:: WHAT IS BEING ASKED ::
Of the entries below, return exactly those lines that fall between the one containing "Dress Up & Pretend Play (536, 162)" and the one containing "[RSSで更新情報を購読] (402, 2310)", the two end lines included.

======== INPUT RECORDS ========

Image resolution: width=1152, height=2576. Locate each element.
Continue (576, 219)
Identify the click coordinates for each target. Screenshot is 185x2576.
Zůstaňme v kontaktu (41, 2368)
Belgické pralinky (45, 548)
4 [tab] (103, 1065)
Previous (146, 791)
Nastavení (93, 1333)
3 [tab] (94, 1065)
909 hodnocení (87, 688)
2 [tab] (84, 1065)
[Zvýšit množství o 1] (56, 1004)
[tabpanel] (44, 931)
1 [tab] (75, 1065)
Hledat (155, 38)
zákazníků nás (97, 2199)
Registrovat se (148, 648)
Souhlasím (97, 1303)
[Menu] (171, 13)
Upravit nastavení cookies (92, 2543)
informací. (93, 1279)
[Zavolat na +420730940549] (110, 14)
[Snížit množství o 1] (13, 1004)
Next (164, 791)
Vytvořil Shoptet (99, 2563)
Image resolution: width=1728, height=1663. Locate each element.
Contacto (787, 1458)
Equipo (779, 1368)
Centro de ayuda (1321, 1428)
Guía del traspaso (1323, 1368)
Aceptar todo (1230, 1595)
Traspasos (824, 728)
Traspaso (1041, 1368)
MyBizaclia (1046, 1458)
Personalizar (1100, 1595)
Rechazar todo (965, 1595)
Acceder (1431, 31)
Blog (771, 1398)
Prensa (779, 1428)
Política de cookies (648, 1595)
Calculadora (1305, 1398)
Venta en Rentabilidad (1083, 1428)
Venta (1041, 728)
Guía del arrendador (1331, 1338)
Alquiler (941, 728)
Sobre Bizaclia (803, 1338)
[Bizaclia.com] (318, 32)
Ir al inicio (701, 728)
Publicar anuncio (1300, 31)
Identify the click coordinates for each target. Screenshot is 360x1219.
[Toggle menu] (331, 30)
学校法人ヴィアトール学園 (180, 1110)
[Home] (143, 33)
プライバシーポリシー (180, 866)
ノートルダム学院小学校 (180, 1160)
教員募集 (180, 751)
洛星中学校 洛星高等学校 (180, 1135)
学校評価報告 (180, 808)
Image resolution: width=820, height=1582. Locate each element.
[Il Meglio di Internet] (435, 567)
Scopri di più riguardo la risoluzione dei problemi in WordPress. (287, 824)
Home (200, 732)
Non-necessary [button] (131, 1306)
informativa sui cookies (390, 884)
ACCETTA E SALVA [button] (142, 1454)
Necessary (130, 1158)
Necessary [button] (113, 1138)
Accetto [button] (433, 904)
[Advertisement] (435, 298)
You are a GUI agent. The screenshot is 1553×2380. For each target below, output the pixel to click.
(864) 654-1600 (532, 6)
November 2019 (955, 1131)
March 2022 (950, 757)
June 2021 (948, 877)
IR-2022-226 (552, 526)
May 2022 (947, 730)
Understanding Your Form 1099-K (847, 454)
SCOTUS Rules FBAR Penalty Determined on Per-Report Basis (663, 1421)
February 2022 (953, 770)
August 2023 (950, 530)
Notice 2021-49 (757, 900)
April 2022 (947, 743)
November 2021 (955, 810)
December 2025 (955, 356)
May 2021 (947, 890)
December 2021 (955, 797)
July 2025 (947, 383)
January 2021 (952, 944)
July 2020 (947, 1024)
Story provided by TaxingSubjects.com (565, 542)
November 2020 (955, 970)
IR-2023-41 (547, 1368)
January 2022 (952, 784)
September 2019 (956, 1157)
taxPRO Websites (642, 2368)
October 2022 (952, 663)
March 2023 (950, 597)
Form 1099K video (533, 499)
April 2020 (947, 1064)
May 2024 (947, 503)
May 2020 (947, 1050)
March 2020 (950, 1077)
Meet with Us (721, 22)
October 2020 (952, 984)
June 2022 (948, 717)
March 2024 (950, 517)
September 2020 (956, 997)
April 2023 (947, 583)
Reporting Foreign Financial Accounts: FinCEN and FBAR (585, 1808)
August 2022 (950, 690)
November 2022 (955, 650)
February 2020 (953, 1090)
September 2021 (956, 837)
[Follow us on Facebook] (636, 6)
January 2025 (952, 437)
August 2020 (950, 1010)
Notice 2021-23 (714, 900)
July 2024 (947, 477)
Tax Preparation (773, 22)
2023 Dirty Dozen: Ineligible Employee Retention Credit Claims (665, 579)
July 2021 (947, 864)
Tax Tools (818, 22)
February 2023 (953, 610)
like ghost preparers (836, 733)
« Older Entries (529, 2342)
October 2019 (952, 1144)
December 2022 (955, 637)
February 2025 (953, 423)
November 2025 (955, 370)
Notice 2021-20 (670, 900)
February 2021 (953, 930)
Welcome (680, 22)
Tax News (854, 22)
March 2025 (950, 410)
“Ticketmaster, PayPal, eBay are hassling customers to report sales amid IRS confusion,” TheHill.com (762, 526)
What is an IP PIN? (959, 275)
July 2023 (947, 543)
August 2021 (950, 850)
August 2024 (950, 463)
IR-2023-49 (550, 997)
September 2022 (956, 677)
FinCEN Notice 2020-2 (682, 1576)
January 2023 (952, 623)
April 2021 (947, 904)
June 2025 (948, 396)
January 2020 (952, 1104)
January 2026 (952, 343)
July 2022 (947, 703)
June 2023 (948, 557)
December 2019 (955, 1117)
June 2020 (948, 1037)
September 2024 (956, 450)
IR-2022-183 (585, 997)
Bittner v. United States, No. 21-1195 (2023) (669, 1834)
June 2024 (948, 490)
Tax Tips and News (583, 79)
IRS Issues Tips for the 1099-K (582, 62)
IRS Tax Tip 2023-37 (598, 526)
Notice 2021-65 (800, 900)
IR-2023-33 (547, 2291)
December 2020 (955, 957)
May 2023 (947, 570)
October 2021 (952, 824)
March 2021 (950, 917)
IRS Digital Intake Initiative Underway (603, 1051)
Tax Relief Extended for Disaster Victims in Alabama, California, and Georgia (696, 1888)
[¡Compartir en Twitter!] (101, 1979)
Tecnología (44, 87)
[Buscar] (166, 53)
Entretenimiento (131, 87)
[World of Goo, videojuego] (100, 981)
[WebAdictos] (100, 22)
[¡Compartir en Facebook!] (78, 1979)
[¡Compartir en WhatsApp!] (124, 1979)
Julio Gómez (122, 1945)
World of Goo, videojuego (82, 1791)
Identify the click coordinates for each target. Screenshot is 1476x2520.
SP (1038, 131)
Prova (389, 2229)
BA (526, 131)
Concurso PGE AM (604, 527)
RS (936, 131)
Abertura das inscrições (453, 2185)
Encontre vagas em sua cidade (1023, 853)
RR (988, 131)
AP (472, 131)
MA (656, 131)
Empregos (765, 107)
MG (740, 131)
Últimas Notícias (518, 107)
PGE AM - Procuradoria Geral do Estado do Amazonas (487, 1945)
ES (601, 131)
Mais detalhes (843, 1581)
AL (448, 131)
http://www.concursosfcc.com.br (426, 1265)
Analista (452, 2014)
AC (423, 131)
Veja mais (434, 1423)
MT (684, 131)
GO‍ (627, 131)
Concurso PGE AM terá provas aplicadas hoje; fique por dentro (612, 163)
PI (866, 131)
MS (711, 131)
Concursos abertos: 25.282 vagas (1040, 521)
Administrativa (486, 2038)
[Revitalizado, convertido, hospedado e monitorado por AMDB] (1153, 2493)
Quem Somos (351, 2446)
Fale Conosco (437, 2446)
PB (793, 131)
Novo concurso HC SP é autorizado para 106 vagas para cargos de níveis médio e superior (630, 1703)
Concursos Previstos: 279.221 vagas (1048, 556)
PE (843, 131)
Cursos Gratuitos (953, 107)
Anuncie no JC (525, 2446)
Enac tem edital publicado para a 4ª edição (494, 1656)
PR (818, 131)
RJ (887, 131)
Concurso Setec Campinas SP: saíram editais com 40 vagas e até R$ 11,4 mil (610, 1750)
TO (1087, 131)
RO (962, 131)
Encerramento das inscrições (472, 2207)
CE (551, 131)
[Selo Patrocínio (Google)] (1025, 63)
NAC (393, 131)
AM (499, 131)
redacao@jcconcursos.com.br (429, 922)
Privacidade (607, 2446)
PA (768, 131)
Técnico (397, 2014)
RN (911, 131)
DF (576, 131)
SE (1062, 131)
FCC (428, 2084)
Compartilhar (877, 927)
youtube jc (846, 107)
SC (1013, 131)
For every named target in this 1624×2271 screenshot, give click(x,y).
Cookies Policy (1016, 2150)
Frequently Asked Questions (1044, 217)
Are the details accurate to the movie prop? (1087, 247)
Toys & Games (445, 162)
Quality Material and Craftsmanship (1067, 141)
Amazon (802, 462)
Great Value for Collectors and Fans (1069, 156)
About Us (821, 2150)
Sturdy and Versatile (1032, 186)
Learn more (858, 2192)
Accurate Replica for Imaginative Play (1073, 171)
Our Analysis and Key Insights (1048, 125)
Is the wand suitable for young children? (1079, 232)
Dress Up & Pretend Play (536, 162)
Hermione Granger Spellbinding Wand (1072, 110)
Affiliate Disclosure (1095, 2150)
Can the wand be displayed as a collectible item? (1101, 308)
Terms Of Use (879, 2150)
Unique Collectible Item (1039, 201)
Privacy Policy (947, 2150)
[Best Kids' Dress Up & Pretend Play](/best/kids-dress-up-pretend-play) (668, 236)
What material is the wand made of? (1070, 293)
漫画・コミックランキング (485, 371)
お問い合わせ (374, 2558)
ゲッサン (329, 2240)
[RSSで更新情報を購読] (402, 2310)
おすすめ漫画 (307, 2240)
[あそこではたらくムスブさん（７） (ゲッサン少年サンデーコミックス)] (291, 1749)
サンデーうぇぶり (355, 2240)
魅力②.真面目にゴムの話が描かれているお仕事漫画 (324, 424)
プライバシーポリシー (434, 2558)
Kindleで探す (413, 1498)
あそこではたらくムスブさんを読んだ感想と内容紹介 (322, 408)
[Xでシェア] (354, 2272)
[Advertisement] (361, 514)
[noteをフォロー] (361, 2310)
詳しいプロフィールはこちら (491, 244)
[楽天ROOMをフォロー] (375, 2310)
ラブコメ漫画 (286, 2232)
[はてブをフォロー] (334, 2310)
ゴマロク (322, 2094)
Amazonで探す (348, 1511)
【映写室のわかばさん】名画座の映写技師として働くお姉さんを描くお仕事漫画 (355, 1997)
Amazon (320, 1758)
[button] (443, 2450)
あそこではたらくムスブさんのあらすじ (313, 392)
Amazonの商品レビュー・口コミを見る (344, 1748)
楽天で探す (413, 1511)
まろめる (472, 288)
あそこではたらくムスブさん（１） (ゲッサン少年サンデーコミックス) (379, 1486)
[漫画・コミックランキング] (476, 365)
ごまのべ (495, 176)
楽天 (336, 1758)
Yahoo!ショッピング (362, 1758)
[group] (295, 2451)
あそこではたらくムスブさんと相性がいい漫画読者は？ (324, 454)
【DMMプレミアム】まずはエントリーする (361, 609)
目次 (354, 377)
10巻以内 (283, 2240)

========

:: YOUR SOLUTION ::
Dress Up & Pretend Play (536, 162)
Hermione Granger Spellbinding Wand (1072, 110)
Affiliate Disclosure (1095, 2150)
Can the wand be displayed as a collectible item? (1101, 308)
Terms Of Use (879, 2150)
Unique Collectible Item (1039, 201)
Privacy Policy (947, 2150)
[Best Kids' Dress Up & Pretend Play](/best/kids-dress-up-pretend-play) (668, 236)
What material is the wand made of? (1070, 293)
漫画・コミックランキング (485, 371)
お問い合わせ (374, 2558)
ゲッサン (329, 2240)
[RSSで更新情報を購読] (402, 2310)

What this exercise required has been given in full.